Man Sentenced on Health Care Fraud Conviction

Healthcare Compliance Perspective:

Medicare Fraud is knowingly submitting false claims to obtain Federal healthcare payments for services either no rendered or billed for at a higher complexity that services actually provided. Making claims for services either not provided or not provided by a required certified, licensed healthcare professional can result in false claims and constitutes healthcare provider fraud.

A 49-year-old man from Texas, who pled guilty in August 2017 to one count of health care fraud, was sentenced today by a U.S. District Judge to 41 months in federal prison and ordered to pay $514,576.29 in restitution, joint and severally with his co-defendant. The announcement was made last week by a U.S. Attorney of the Northern District of Texas.

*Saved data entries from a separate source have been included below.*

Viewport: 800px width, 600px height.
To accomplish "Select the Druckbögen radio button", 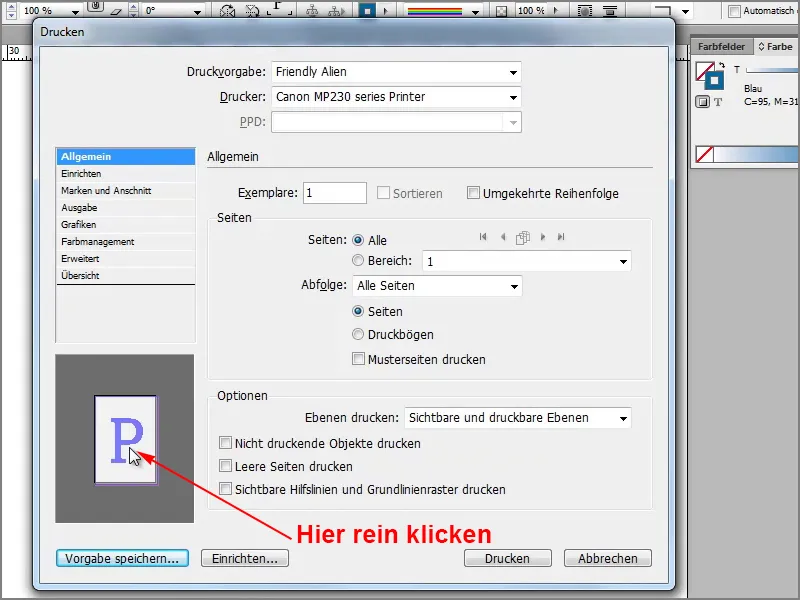I will [358, 335].
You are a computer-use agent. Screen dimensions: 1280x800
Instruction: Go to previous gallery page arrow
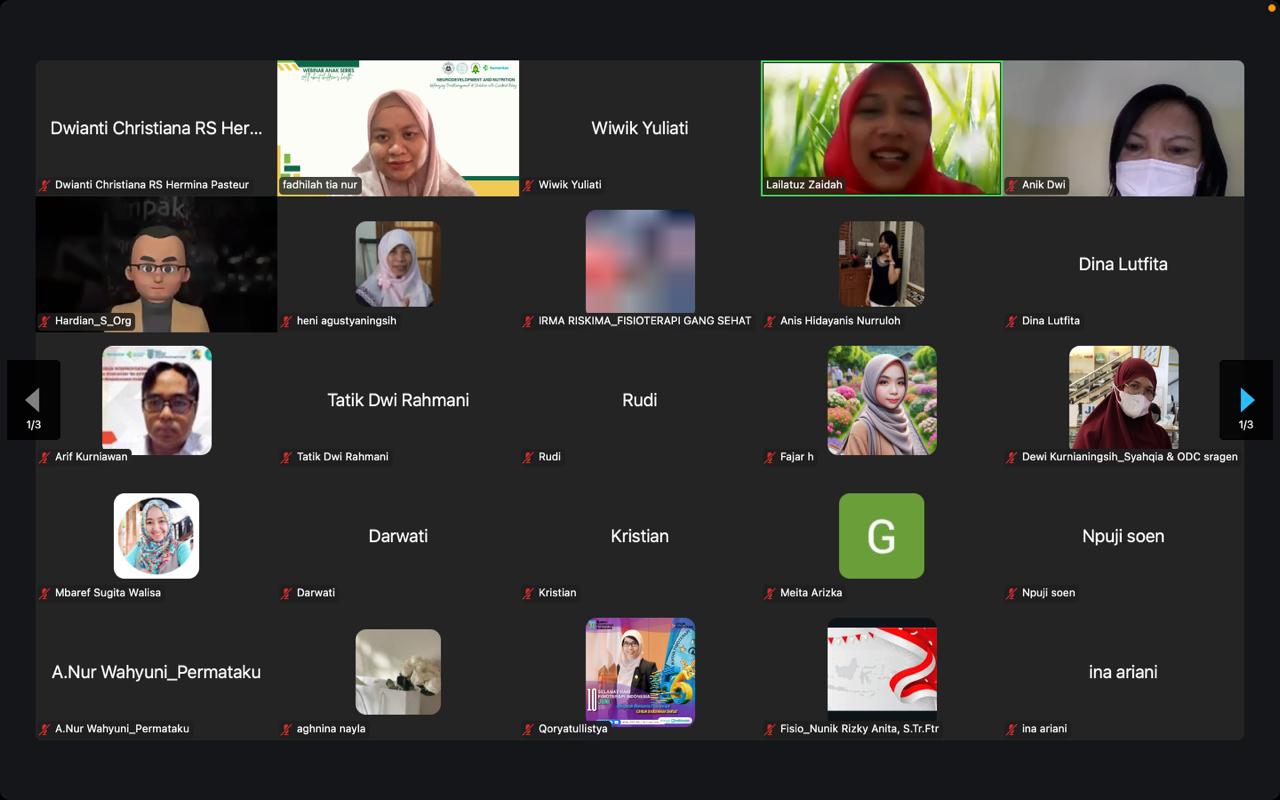[33, 400]
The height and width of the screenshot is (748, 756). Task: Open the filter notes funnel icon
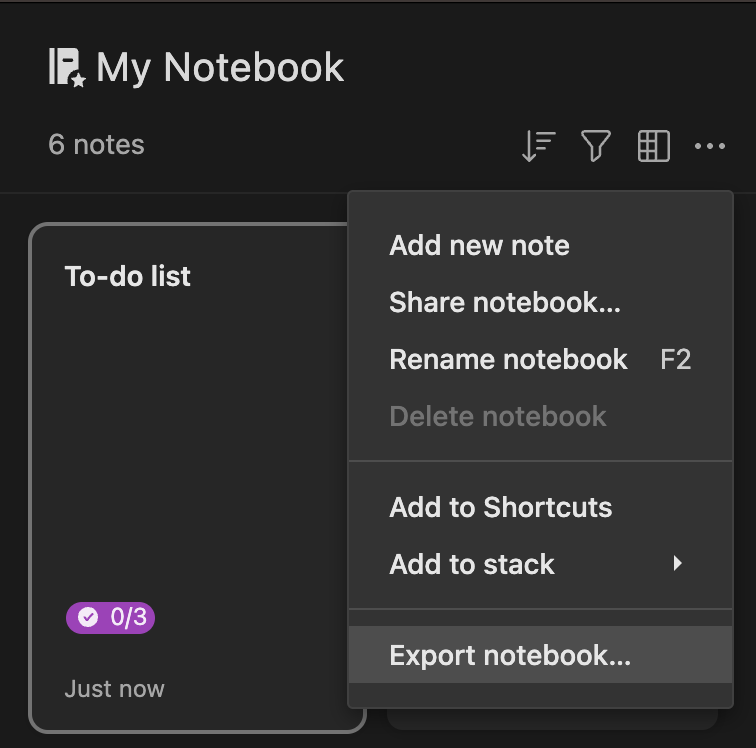click(x=596, y=146)
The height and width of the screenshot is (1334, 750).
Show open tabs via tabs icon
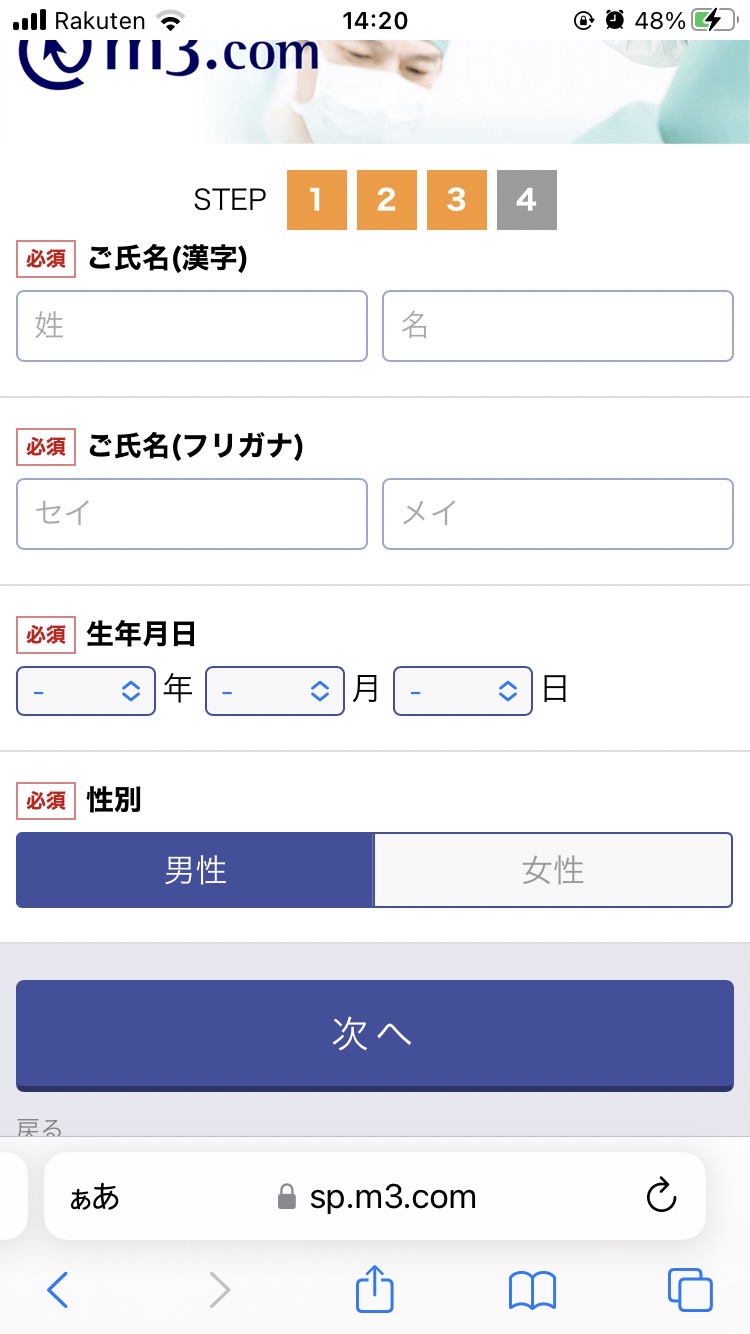point(690,1290)
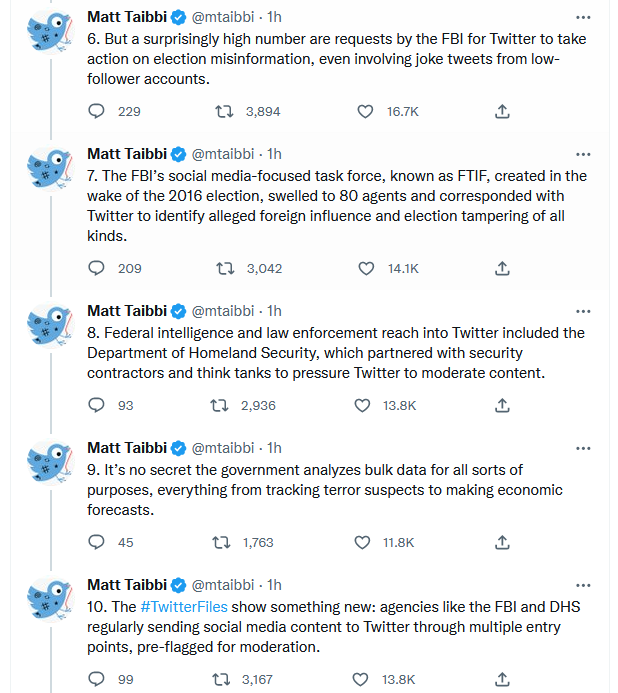Open more options for tweet 6
The width and height of the screenshot is (618, 693).
[x=583, y=17]
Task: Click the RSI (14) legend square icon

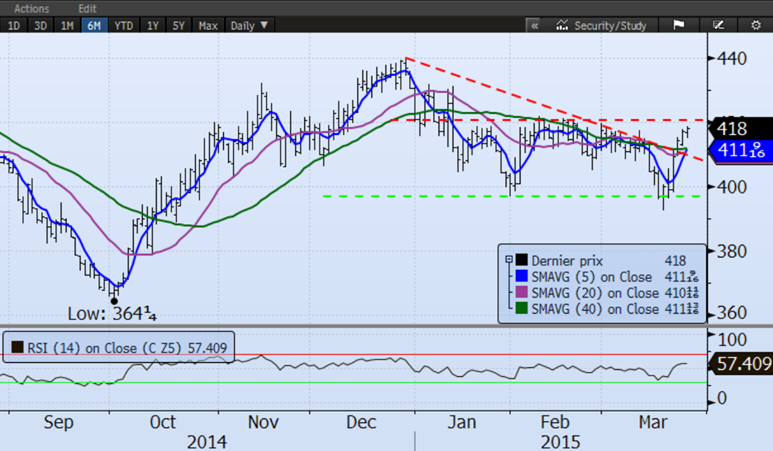Action: pos(17,348)
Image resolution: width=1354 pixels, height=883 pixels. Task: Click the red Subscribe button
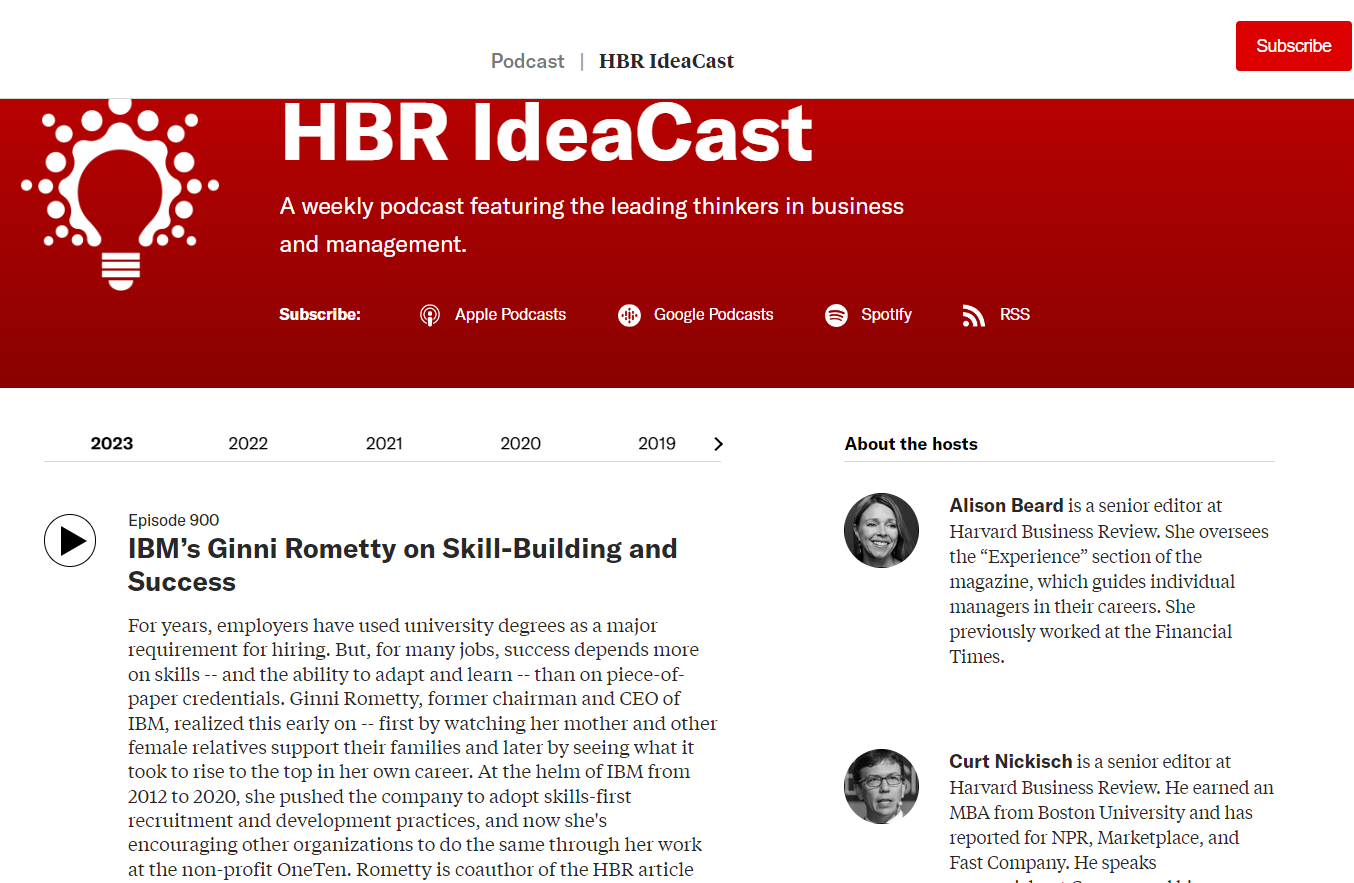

As part of the plea agreement the former chiropractic clinic operator agreed to forfeit a total of $84,750.23, and to surrender to the Bureau of Prisons on January 9, 2018.

According to the plea agreement factual resume, from July 2012 through July 2015, the man operated a chiropractic clinic in Texas, without a license issued by the Texas Board of Chiropractic Examiners. A co-defendant assisted the man in billing insurance companies for services legally billable only by a licensed chiropractor. They also billed for services not rendered and for services rendered in lesser quantities billed.

The two defendants would deliberately omit the man’s name or national provider identifier on their clinic’s itemized billing statements. The pair also listed the specific type of procedure or service the clinic provided by misrepresenting to insurance companies that the procedures being billed were performed by a licensed health care provider in good standing with their state board.

An estimated $524,547.29 in payments was issued by health care providers to the clinic from 12 insurance companies.